* INSTRUCTIONS TO FOLLOW:
Nothing but the pictures is dropped; write out all the remaining data below exactly.

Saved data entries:
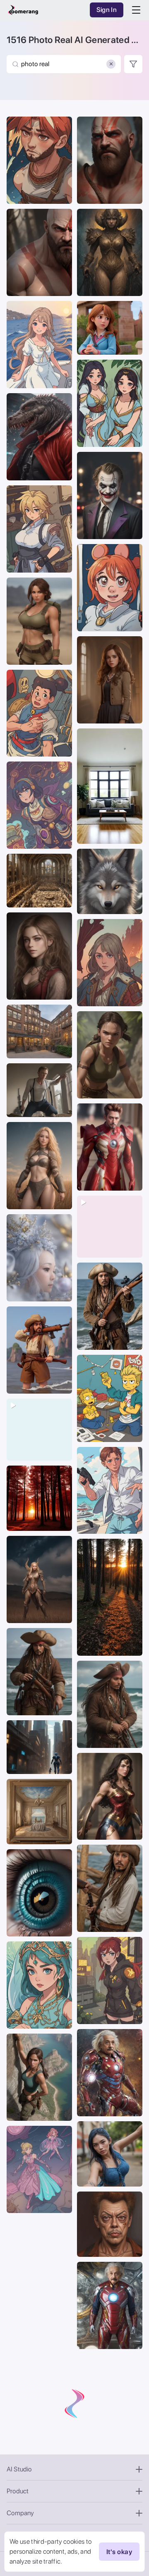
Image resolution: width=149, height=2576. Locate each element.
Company (20, 2513)
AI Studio (19, 2469)
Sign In (106, 10)
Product (18, 2491)
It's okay (119, 2552)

* REPLY TO THE EXERCISE:
Image resolution: width=149, height=2576. Locate each element.
Company (20, 2513)
AI Studio (19, 2469)
Sign In (106, 10)
Product (18, 2491)
It's okay (119, 2552)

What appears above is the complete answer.